И он дает, когда пять, когда десять рублей — на меньшее она не рассчитывает. Дает, хотя эта игра, признаться, давно надоела ему и вызывает горькое чувство досады, похожее на изжогу. Столько в ее прокуренном голосе фальши, пошлости, и так хорошо помнит он ее маленькую, с белокурыми локончиками, ту, которая просила «мороженку», вызывая лишь умиление.

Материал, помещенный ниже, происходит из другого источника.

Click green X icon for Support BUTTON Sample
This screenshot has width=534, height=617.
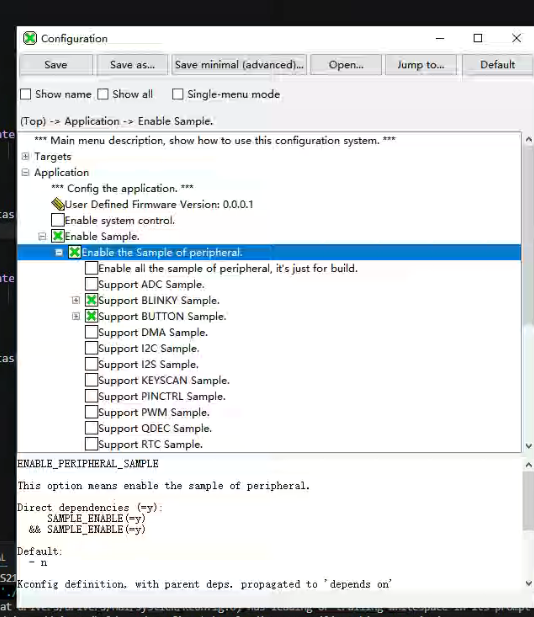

Да, и дочка, и внучка только «хряпают», и ни разу никто из них не поинтересовался его нуждами, никто не приехал помочь убрать, вымыть полы. Благо, он сам, что называется, крепкий старик, хотя и повернуло на девятый десяток. И сейчас на плотно укрытой опавшими листьями мокрой лесной дорожке он думал о том, почему же так переменилась природа женщин? Не поголовно, конечно, но заметно. Может быть, их бабки и матери надорвались в прежние годы? Может, перекрутили их еще в те времена, когда все были «винтиками» и «гайками», сорвали резьбу? Разве не на них выехали и перед войной, и в войну, и после войны — не на их адском труде и терпении? Не только в сознании, но и в подсознании наших женщин нет теперь надежды, что кто-то защитит их, прикроет. И вот такой эффект освобождения — странный, но существующий как закономерная реальность, как признак нашей жизни. Помнится, когда он служил в горной республике, одна горянка-выдвиженка сказала, выступая на собрании: «Раньше мы были закобелены, а теперь нас раскообелили». Все смеялись. Но ведь и факт «раскобеления» имел кой-какие последствия: в нем оказалось не столько радостей для женщин, сколько удобств для мужчин.